With this in place, the country said on Thursday it has re-opened its doors to visitors from anywhere in the world as long as they have taken both doses of the Covid-19 vaccination, said a top tourism official.

According to iol.co.za, in addition to the vaccine, the traveller must also produce a negative PCR test taken within the prior 72 hours, the Minister for Tourism Sylvestre Radegonde told a press conference.

Tourists to the island nation must provide proof of the vaccination through an authenticate certificate. With all these, in order, the visitor will not need to go into quarantine upon arrival in the 115-island Indian Ocean archipelago.

Seychelles the last several months had put restrictions on which country’s tourists were eligible to travel to the island nation because of high Covid-19 rates in many countries.

“We hope that this will open up the tourism industry for the locals primarily for the small hotels who are struggling on La Digue, Praslin and also on Mahe. And also provide the kick that our economy desperately needs,” explained Radegonde.

By mid-March visitors to the islands will only need to produce a negative PCR test as the country would have vaccinated 70 percent of its local population, achieving herd immunity.
As of Thursday, nearly 2 000 vaccinations had been administered since the programme rolled out five days ago.

According to the head of the National Technical Working Group for Covid-19 vaccination, Kathleen Cecile, the programme started slow, but by Wednesday 938 individuals took the vaccine, bringing the campaign close to its target of 1 000 doses per day.

“Based on today’s figures we can confirm that one team reached its target of 200 vaccinations per day, and another team exceeded a 100 vaccinations by midday today, and we except all the teams to reach the target of 200 vaccination per day as of today,” said Cecile.

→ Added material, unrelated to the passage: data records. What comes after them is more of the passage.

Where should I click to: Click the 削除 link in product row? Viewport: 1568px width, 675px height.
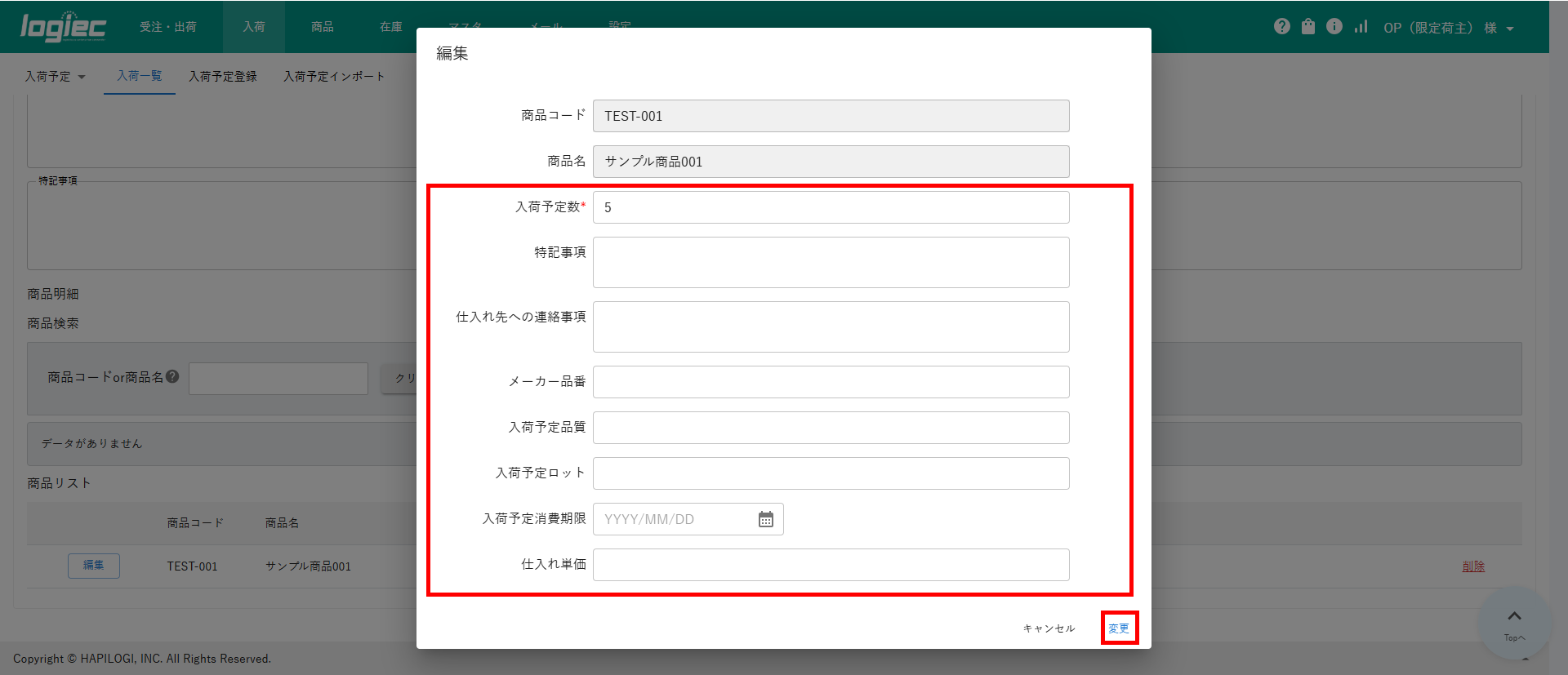click(1472, 566)
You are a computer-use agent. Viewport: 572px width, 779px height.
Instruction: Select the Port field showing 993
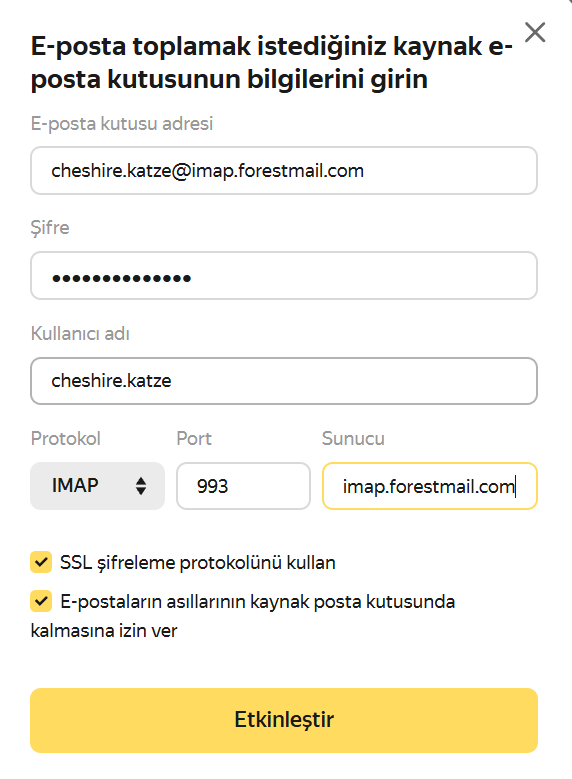point(244,486)
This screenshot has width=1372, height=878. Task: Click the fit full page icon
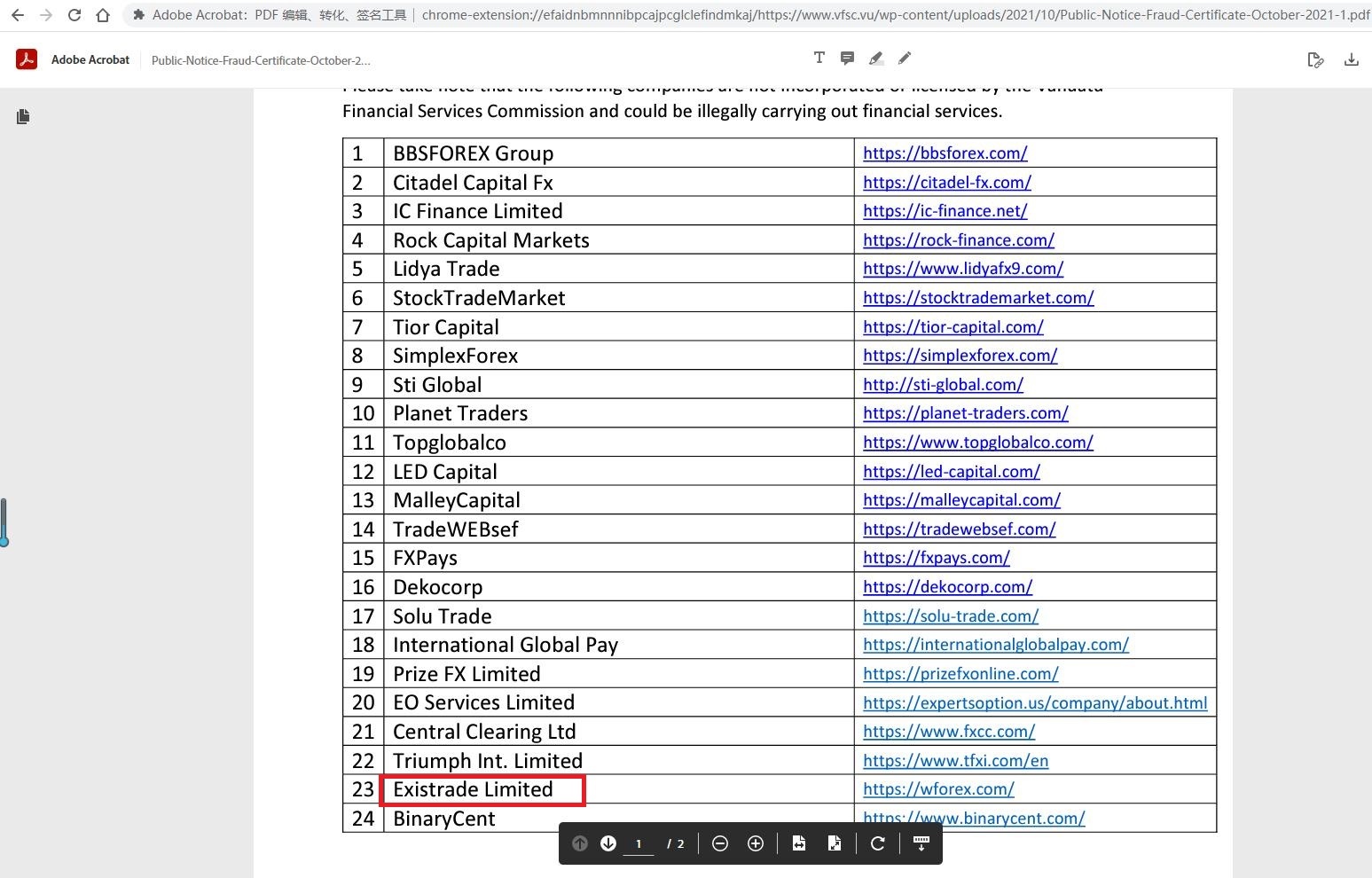835,843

Cecile said to date there have been no reports of serious adverse side effects on any person.

At the beginning of the campaign, there were four vaccination centres on the main island of Mahe, namely at the Yellow and Green Roof at the Seychelles Hospital, the ICCS and Anse Royale.
The fifth team of health professionals was covering the islands of Praslin and La Digue. However, since Sunday, the ministry of health has revised its deployment plan to include more vaccination centres.

“We want to ensure that we remain on track of our March target of 70 percent coverage to achieve herd immunity, so we are now stepping up the campaign”, explained Cecile.

The new vaccination centres have been set up in five workplaces which were already operating a daily clinic for their staff and which fall under the group of essential workers, including the military, the civil aviation, and the Indian Ocean tuna canning factory.

The Sinopharm vaccine is being given to 18-year-olds up to 60-year-olds in the island nation. There are all told 50 000 doses of the vaccines donated by the United Arab Emirates government which will cover 25 000 individuals in Seychelles.

According to the manager for Extended Programme for Immunization, Florida Bijoux, the first doses can be administered within two weeks.

“We have managed to organise nine teams, with a target of 200 vaccines per day, meaning 1,800 vaccines per day. If we get the other vaccines needed for the remainder of the campaign, in the coming weeks, we can easily vaccinate 44,000 people within a month,” she said.

People working in the tourism industry will also form part of the list of essential workers to receive the vaccines.